The NCSU site operates a production environment for a virtual Campus. Resources are allocated to faculty, staff and students, typically for instructional computing. Provisions are made for resource reservation. The typical usage pattern is day time usage with pre-defined capacity and long term reservation. Workload for research computing is sporadic and short term, with unpredictable resource requirement and reservation length. At the OCI site, the workload consists of a mix of highly interactive applications and long running transactions. The facility at UW is mainly used for research in middleware for virtual infrastructure and evaluation of algorithms for dynamic resource provisioning. A possible project is to work with the three locations to monitor the resource usage with a view of coming up with workload models for different types of applications.
The purpose of this project is to design languages for modeling different aspects of application services, such as the specification of services, their orchestration, and deployment; runtime models of service configuration, health, and performance; and specifications of service level agreements and decision models to maintain them. The different models are aimed at providing optimal separation of concerns in application development and management.
A key idea of the overall research is a feedback-based integration between Application Services and Computing Resource Provisioning. Application service layer requests resources from the underlying resource provisioning infrastructure. While the latter makes a best effort to provide the desired resources and to shield any failures and infrastructure modifications from the application layer, some failures or changes may be best handled at the application layer. In this project, we will investigate such feedback scenarios and we will develop a methodology to design such feedback systems. The ultimate goal is to support the notion of “perpetual beta” – application services that are constantly running and evolving, while achieving high reliability. Thanks to the virtual infrastructure, changes to the applications can be tested and deployed without risk. Furthermore, changes to the infrastructure should be possible without disturbing utility provided by application services. [may need to add a project of how to handle multiple versions in parallel and contain application errors from propagation]
The different models of a running system will be constantly evolving. In this project, we will investigate concepts, tools, and methods to facilitate such change in an efficient and consistent manner. To that end, we will investigate model mappings and transformation, mappings between technology spaces (e.g., semantic web and UML), model merging, and reconciliation of multiple views.

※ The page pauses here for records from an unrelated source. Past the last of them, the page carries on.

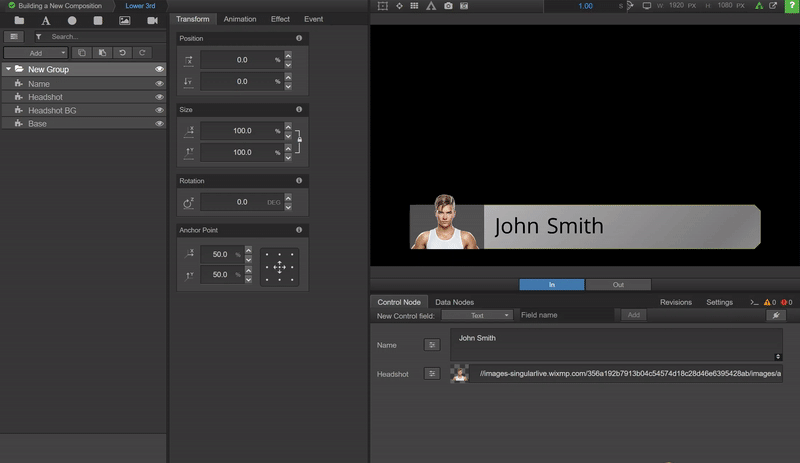Switch to the Animation tab
Screen dimensions: 800x463
click(x=239, y=19)
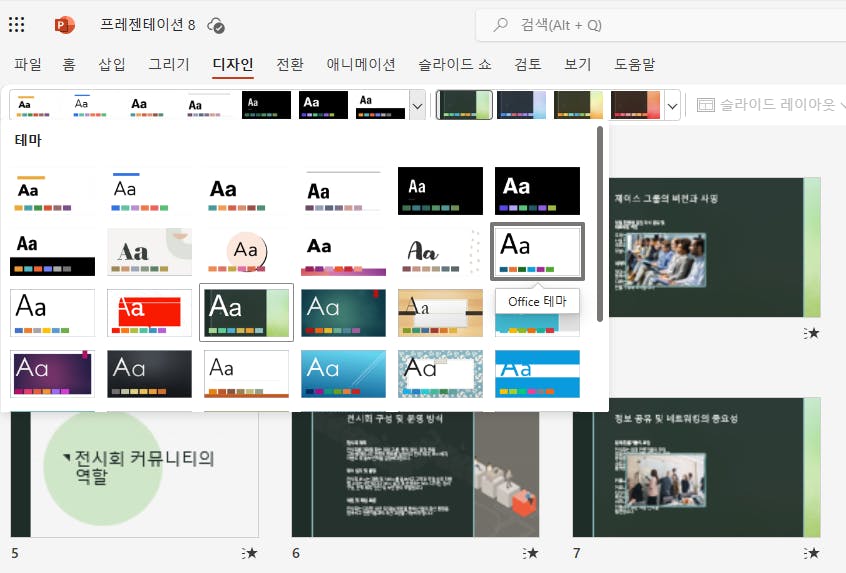Open the 애니메이션 tab
This screenshot has height=573, width=846.
point(361,64)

CERAS includes researchers from the following institutions: University of Waterloo, University of Toronto, Carleton University, Queen's University, University of Western Ontario, North Carolina State University(USA), Ontario Cancer Institute, IBM Toronto Lab, IBM Ottawa Lab, IBM Raleigh (USA). Research funds come from the above institutions as well as from the governments of the U.S. and Canada.
The Institute will be managed by a Research Steering Committee made of researchers from the above institutions.